2017
03.19
In which someone has inflicted pain on themselves within a current day.

In which someone has inflicted pain on themselves within a current day.

Let’s talk about mirror scenes, which we previously saw in Jack rescuing a couple dogs from beetle drones like he did in the first show. This time, we get a callback to when the water aliens agreed to build a totem in Aku’s honor in exchange for living in his domain. There, he wasn’t particularly emotional or hammy like his usual self, but he seemed to take a little joy in the idea of ruining a species’ homeworld and having them grovel before his essence. But in this episode with a similar situation, except replace water with apparent fecal matter, Aku’s just apathetic and irritable. He couldn’t care if this race sang songs about his magnificence, because he’s just not feeling it. Because what he really wants is beyond his grasp. He wants Jack dead, but Jack keeps evading death. On and on and on, until Aku feels a Myth of Sisyphus crisis going, knowing that fifty years of evil have done little in harming Jack. And ignorant of Jack’s sword being misplaced, Aku’s stuck with the knowledge that he and Jack are at a standstill. Such an issue that even he’s talking to himself the way Jack is, but in less of a psychological way and more psychiatric.

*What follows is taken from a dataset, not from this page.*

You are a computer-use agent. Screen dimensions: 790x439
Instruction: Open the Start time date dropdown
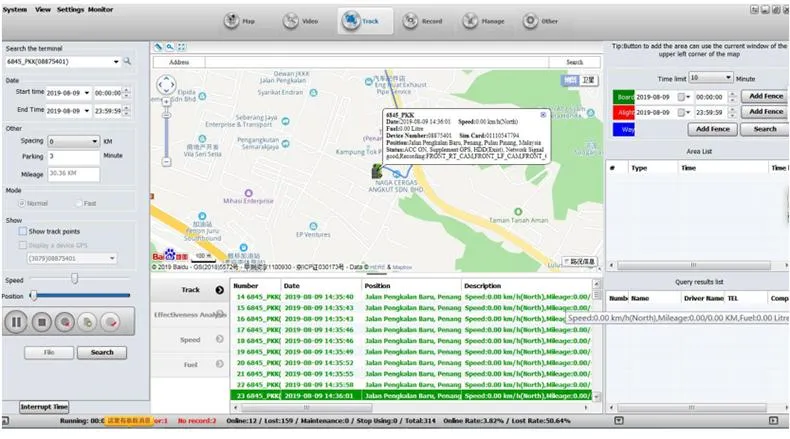[87, 92]
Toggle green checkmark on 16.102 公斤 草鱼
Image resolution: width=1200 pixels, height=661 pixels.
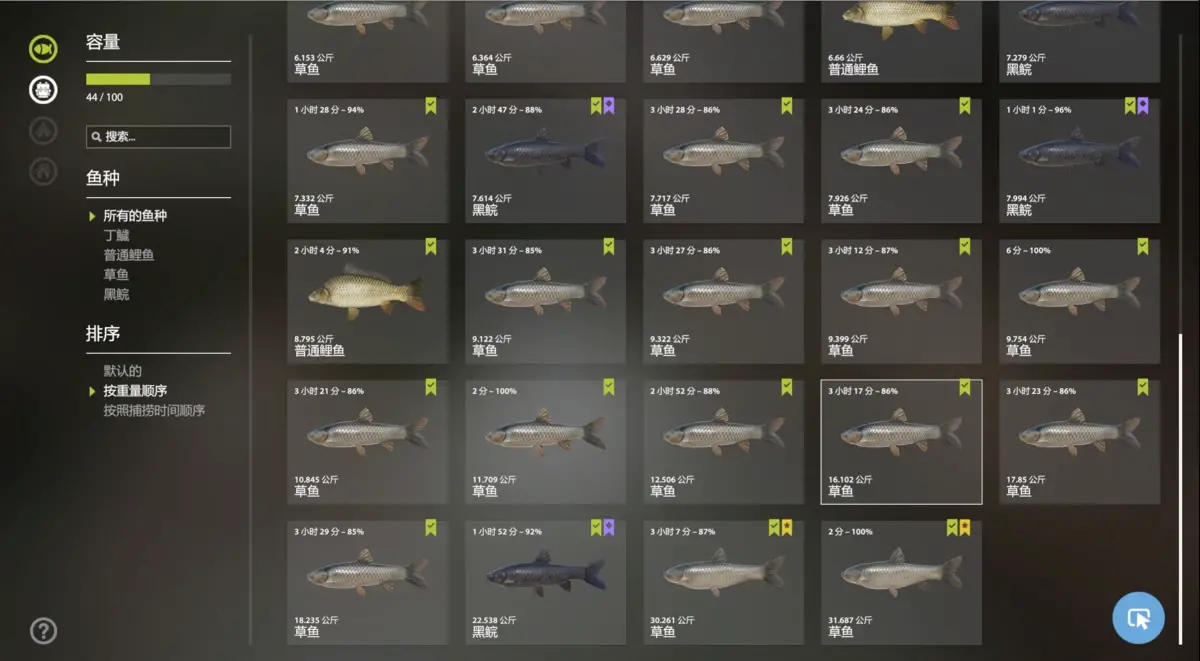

But all of that’s hampered by Greg Baldwin’s performance. Needless to say, he just doesn’t sound like Mako enough. He was a good enough Iroh that it was hard to notice the difference, but his Aku doesn’t have that right tenor. Greg sounds a little like Kevin Michael Richardson doing a Mako impression in a few lines. I’ve heard he sounds much better in future episodes, but there’s some oddness in seeing a lighthearted scene that’s not out of place from the previous seasons, and Aku sounds like he has strep throat. Giving Aku a new environment would have alleviated this issue, but a need for visual consistency wins this round. Still, the idea of Jack and Aku’s battle starting with giving each other life (Jack’s father accidentally giving Aku sentience, and Aku unintentionally giving Jack agelessness) and leading to a mental war of attrition is intriguing no matter the voice actor. Jack waiting days after villagers have died before bothering to fight. Aku no longer reveling in his villainy. It’s yin and yang almost about to merge and become a pool of gray, but each side is too stubborn to let it happen.

Which was more fascinating than all the talk about Jack finally killing a fellow human. Jack’s killed plenty of sentient creatures and robots in the past, some of whom weren’t evil like X9 was. What makes a human life worth more than a non-human one? It would’ve been more interesting to focus on how the Daughters are Aku’s answer to Jack’s training, being raised from childhood to fight and kill a legendary foe, and how Jack essentially slayed a version of himself. Have him focus on the face of the dead Daughter, and he comes to a slow realization that children are being raised to fight him the same way he was raised to fight Aku. Jack’s lived in this world for 50 years and has gotten used to its brutality, yet he has to assure himself that his foes are mere nuts and bolts? But maybe it’s a sign after all these years, Jack still had a lingering trace of idealism, and a belief that humans could do no wrong.